One man called out, “What about when Jesus told the rich young ruler, ‘Go, sell all you have and give it to the poor’?” A murmur of agreement swept across the room.
Soon we had generated a long list of Jesus’ challenging instructions.
“Pray for your enemies,” one woman said.
“Don’t worry about tomorrow,” another man piped up.
Someone else cited Jesus’ comment, “Any of you who does not give up everything he has cannot be my disciple” (Luke 14:33).
I added, “What about when Jesus said, ‘Go and make disciples of all nations’? That’s a hard command—to take the gospel to the whole world!”
Again, everyone nodded in agreement.
“But there’s a tougher command than that,” I said. Now everyone looked puzzled. “Actually, Jesus gave this difficult command on several different occasions, and it must have been incredibly hard to obey.”
Curious eyes stared back as I went on.
“Remember the time Jesus healed a man with leprosy? The fellow must have been overwhelmed with joy when Jesus touched him and healed his skin. But then the Lord said, ‘See that you don’t tell this to anyone.’ What a hard command to obey! In fact, the newly-cleansed leper didn’t obey. Despite Jesus’ instructions, he ‘went out and began to talk freely, spreading the news’ (Mark 1:45).
“And what about the time when Jairus and his wife were grieving the death of their 12-year-old daughter? Jesus took the girl by the hand and said, ‘My child, get up!’ and immediately she stood up alive again. Luke 8:56 says Jesus ‘ordered them not to tell anyone what had happened.’ Now, that’s a hard command to obey! Jesus had raised their daughter from the dead. They must have been filled with wonder and gratitude. How could they not tell others what had happened?”

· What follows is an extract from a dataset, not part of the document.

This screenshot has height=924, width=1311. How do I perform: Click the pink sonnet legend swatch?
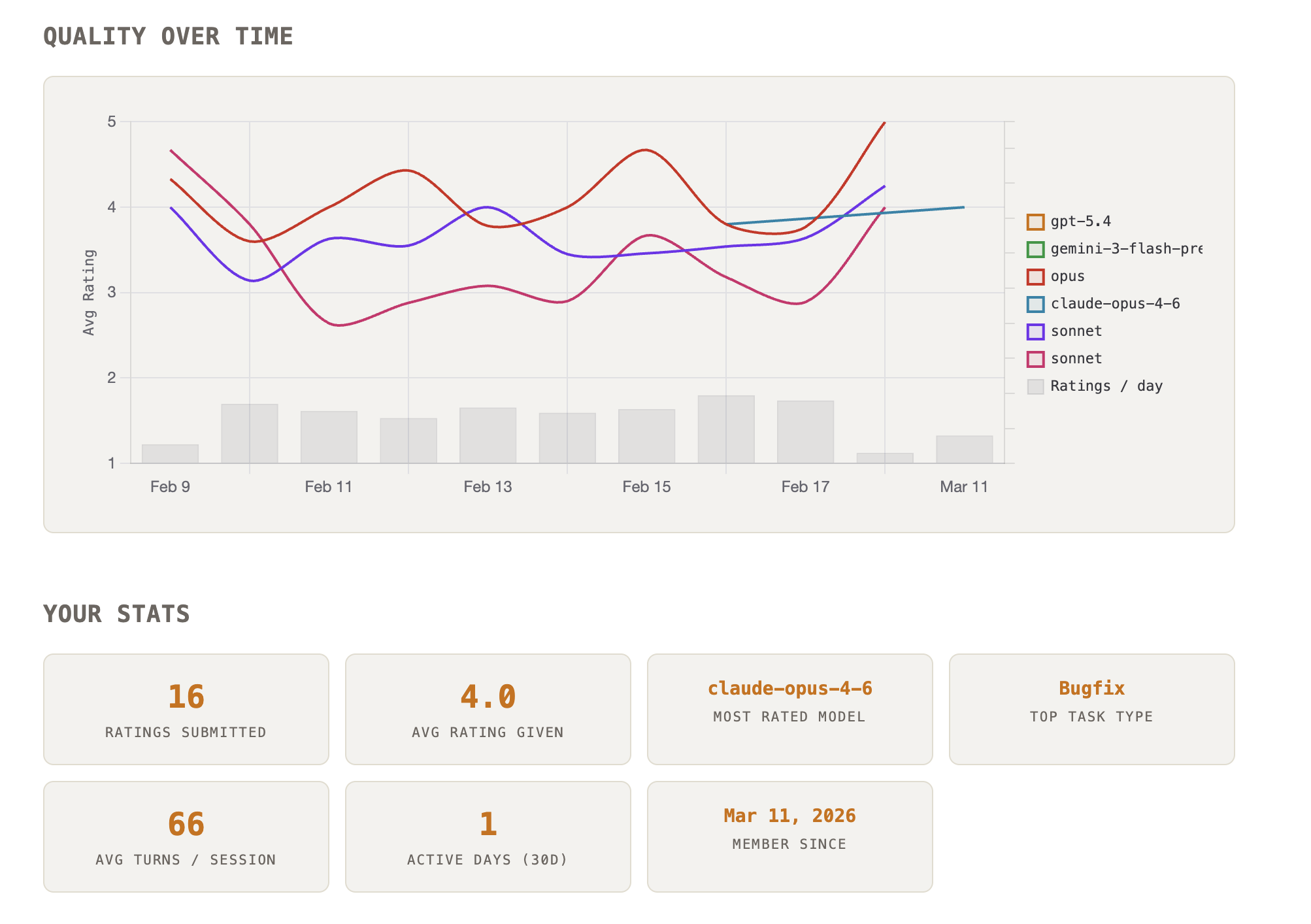coord(1035,359)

I pointed out several other examples. After Peter confessed his faith in Christ, “Jesus strictly warned his disciples not to tell this to anyone” (Luke 9:21). The long-awaited Messiah had come, and they couldn’t tell anybody about him! After Jesus was transfigured on the mountain, he instructed his disciples, “Don’t tell anyone what you have seen, until the Son of Man has been raised from the dead” (Matthew 17:9). They had seen Jesus’ face shining like the sun while he conversed with Moses and Elijah—but for awhile, they had to keep it a secret. At that point in Jesus’ ministry, too many people misunderstood his messianic mission. Too many were looking for an earthly king instead of a spiritual Savior. Too many enemies were plotting to kill him. So, for a few more months at least, Jesus wanted his disciples to keep his identity quiet. But after he died on the cross and rose from the dead, all his followers were free to shout the good news from the housetops!
Sometimes we act as if it’s hard to tell others about Christ. But if you’re convinced he’s the promised Messiah, the hope-giver who has truly changed your life, it’s far harder not to tell others about him. As Peter said in Acts 4:20, “We cannot help speaking about what we have seen and heard.”